Running a Database-as-a-Service in Kubernetes

essidsolutions

As companies tackle digital transformation, Kubernetes has emerged as a key technology driver. Learn how enterprises can successfully use the platform to run databases from Jiten Vaidya, CEO and Co-Founder of PlanetScale. 

As companies create and implement strategies to tackle digital transformation, Kubernetes has emerged as a key technology driver. By abstracting away cloud-specific requirements and allowing engineering teams to focus on feature development and uniform deployment, Kubernetes is quickly becoming the de facto operating system for compute resources, either in the data centers or in the public cloud. A whole ecosystem of tools has emerged for Kubernetes, enabling the movement from data centers to the cloud.

The efficiencies brought about by these tools in terms of uniformity and ease of deployment have not been leveraged for databases because of the perception that stateful workloads such as databases are hard to run in Kubernetes.
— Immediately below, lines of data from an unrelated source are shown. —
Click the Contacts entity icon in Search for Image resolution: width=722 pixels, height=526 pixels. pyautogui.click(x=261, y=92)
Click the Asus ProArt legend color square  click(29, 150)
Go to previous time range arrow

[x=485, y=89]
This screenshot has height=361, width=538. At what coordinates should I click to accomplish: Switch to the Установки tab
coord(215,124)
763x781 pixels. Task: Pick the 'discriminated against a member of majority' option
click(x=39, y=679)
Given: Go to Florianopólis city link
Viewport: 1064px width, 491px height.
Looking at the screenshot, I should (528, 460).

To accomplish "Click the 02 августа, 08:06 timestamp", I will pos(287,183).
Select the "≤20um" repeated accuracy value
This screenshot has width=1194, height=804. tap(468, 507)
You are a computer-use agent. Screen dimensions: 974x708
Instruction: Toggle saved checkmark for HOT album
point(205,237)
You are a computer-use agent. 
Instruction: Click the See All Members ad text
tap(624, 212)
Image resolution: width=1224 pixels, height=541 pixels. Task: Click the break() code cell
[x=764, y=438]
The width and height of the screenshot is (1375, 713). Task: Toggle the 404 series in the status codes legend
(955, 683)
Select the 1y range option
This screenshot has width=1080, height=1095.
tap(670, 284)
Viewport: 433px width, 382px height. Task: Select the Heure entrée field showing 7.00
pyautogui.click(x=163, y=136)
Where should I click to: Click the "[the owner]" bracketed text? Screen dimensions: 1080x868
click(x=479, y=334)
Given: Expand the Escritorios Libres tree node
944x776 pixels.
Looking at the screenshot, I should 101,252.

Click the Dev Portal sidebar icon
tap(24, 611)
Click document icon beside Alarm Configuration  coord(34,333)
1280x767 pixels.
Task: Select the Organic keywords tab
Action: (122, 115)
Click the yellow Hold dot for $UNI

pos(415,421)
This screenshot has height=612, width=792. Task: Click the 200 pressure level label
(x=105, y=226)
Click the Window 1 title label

It is worth learning the reality because running databases in Kubernetes has even more benefits than just running application servers. 

These benefits include: 

  • Efficiency: Turning databases into generic units of work that Kubernetes can pack onto existing machines like other applications, allowing for a uniform deployment platform for all applications.  
  • Performance: Improving latency by running databases adjacent to microservices.
  • Reliability: The operator pattern handles software upgrades, hardware failures, and network partitions without application downtime. 
  • Security: The data stays within the organization’s network perimeter, ensuring the security policies are met. 
  • Ease of Operations: It is easy to deploy and manage databases using database-as-a-service.

Many companies are already familiar that running in Kubernetes can provide these benefits for their stateless applications. In this article, we’ll think through what it takes to bring those same benefits to stateful workloads — in particular, databases.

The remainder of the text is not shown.